However, Runsewe said 31 states had so far signed the law and appealed to the remaining five to do so without further delay.


He said: “A lot of our people have lost their cultural values and today, our youths in Nigeria have embraced the strange culture of other people across the globe and this is not in our interest.


“Only 31 states have signed the Child Rights Act. We are appealing to the remaining five states to domestic it and that is why those who engage in child abuse believe nothing will happen.


“I want to appeal to states that had yet to do the needful to do so now in the interest of the country.


“This is because constant child abuse could lead to criminality and other vices including terrorism and banditry. We are appealing to parents and teachers to give proper guidance to the youths.”


He also appealed to the Nigerian artistes, music video producers and the regulatory agencies to properly scrutinise them before they are released for public consumption.

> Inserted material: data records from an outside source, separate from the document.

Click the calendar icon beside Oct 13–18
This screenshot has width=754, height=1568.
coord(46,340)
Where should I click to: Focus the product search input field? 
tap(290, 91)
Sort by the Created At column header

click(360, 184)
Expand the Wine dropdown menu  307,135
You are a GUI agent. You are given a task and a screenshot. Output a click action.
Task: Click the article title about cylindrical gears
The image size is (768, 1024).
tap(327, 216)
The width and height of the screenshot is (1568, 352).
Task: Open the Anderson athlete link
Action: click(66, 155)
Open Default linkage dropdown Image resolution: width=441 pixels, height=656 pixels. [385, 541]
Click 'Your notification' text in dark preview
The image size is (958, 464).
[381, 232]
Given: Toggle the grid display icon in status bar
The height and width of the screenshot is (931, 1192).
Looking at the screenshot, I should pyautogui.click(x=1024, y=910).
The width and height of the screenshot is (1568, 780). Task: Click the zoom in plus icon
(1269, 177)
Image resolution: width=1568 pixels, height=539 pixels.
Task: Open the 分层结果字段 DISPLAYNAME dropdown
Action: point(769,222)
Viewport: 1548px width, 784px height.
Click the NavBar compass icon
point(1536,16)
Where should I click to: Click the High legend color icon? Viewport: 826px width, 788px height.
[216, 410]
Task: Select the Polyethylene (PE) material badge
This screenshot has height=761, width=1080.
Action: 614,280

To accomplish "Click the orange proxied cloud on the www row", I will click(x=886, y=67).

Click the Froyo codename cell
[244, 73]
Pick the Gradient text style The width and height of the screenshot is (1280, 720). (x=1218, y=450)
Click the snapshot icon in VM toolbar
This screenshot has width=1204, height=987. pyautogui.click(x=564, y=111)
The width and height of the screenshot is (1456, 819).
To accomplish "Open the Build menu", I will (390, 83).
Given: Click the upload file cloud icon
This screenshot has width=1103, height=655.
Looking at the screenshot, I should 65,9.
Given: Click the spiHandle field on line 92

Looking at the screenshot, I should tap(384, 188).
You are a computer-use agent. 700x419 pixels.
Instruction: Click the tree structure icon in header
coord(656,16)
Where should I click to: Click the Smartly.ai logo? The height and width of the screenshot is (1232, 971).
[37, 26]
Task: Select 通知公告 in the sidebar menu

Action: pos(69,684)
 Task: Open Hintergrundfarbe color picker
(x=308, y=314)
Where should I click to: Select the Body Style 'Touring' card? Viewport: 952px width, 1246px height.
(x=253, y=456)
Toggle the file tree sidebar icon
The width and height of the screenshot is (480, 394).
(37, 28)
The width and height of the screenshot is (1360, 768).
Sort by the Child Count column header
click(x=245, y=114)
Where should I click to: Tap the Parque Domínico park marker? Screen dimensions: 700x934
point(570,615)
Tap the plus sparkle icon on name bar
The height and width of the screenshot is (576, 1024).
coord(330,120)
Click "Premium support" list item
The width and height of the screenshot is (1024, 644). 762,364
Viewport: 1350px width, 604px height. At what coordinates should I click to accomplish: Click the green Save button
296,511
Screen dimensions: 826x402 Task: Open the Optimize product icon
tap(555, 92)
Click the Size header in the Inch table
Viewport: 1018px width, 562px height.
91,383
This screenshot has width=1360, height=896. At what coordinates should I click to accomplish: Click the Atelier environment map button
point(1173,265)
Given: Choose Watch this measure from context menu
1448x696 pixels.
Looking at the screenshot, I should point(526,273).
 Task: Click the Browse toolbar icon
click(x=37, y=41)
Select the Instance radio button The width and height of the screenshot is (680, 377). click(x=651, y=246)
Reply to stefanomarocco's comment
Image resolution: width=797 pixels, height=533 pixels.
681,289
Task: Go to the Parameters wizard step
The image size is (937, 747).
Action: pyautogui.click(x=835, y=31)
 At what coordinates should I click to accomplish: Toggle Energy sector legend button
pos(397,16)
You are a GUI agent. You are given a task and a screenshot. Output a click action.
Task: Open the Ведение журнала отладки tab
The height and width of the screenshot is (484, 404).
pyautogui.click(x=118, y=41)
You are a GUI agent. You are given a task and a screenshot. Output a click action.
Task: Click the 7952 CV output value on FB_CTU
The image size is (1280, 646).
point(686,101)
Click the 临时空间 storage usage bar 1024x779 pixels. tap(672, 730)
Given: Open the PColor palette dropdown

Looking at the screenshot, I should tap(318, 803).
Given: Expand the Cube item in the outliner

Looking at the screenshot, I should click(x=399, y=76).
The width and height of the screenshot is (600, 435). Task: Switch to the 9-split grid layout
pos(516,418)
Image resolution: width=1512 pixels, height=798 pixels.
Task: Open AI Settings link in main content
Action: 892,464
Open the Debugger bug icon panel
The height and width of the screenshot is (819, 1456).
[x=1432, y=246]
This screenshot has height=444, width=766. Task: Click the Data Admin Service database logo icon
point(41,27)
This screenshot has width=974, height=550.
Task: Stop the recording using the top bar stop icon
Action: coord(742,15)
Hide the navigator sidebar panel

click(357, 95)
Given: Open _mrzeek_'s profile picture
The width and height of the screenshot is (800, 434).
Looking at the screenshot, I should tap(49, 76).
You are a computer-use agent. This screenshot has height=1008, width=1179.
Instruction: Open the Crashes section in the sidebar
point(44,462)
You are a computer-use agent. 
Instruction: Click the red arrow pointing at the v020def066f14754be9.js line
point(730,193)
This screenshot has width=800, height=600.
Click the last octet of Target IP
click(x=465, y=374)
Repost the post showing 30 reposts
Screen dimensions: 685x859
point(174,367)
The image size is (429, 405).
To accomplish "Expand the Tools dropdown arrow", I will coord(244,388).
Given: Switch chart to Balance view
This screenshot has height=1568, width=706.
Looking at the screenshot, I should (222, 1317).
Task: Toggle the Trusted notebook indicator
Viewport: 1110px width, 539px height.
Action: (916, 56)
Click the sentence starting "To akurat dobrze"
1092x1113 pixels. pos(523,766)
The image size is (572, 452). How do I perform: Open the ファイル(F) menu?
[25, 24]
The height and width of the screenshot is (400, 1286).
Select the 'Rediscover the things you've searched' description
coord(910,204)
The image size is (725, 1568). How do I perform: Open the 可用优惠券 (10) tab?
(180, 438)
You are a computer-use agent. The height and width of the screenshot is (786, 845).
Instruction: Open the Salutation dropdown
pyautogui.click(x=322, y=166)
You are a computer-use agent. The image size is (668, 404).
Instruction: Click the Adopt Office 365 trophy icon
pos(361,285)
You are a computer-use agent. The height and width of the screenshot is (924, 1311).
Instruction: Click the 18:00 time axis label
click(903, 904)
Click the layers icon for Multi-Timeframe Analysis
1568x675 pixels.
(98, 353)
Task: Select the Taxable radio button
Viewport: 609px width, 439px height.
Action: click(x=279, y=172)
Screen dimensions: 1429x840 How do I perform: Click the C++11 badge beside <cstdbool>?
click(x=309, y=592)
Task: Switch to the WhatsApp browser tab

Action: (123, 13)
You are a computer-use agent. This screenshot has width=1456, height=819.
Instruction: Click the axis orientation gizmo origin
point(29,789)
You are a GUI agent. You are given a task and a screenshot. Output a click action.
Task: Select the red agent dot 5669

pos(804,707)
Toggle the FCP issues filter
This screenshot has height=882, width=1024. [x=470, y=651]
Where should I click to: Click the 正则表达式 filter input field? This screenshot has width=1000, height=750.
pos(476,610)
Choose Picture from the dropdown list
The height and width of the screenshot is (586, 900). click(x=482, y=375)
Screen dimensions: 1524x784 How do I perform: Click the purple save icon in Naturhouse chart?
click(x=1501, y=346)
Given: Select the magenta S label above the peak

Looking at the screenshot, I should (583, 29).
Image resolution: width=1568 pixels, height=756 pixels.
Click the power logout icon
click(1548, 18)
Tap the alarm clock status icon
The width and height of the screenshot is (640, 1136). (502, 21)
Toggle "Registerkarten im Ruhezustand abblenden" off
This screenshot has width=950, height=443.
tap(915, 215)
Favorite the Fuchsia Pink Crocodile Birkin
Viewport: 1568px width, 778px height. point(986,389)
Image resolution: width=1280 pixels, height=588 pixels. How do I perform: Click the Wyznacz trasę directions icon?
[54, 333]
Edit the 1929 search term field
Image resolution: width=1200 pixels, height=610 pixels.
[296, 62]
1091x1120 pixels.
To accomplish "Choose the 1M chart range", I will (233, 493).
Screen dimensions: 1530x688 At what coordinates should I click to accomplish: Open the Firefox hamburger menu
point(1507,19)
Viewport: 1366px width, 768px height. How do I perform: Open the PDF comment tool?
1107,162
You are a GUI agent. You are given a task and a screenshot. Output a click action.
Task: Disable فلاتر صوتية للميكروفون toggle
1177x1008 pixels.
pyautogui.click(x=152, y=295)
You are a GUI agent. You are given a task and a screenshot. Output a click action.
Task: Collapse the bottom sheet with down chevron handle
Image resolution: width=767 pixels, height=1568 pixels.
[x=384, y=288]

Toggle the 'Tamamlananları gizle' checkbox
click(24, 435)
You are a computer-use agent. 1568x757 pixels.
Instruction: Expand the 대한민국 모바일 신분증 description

Runsewe said: “The music is a form of influencing the opinion of the children. The easiest way to send a message is to go with music.


“The video music producers and artistes should be careful with what they are sending out. They often use half naked girls to promote their music. The message they are sending out is promoting immortality.”


The Chief Executive Officer of HOSEC Foundation, Ibukunoluwa Otesile, a counseling psychologist, said her organisation’s latest report on the impact of music videos on pornographic exposure and sexual abuse among adolescents in Nigeria would help policy makers to curb the scourge.


She said: “We did a research into the impact that pornography has in shaping the lives and behaviours of the adolescents considering the impact of musical videos.


“We may not have control over musical videos from foreign countries but we should allow charity to begin at home by ensuring that what we have here don’t send wrong signals to our children and youths.


“We will use the outcome of our research to hold appropriate institutions accountable. We will send it to state and non state actors as it concerns child protection would be brought in.”


Representatives from UNIFEC in Nigeria, Federal Ministry of Women Affairs, Performing Musicians Association of Nigeria, National Orientation Agency among other stakeholders, attended the event.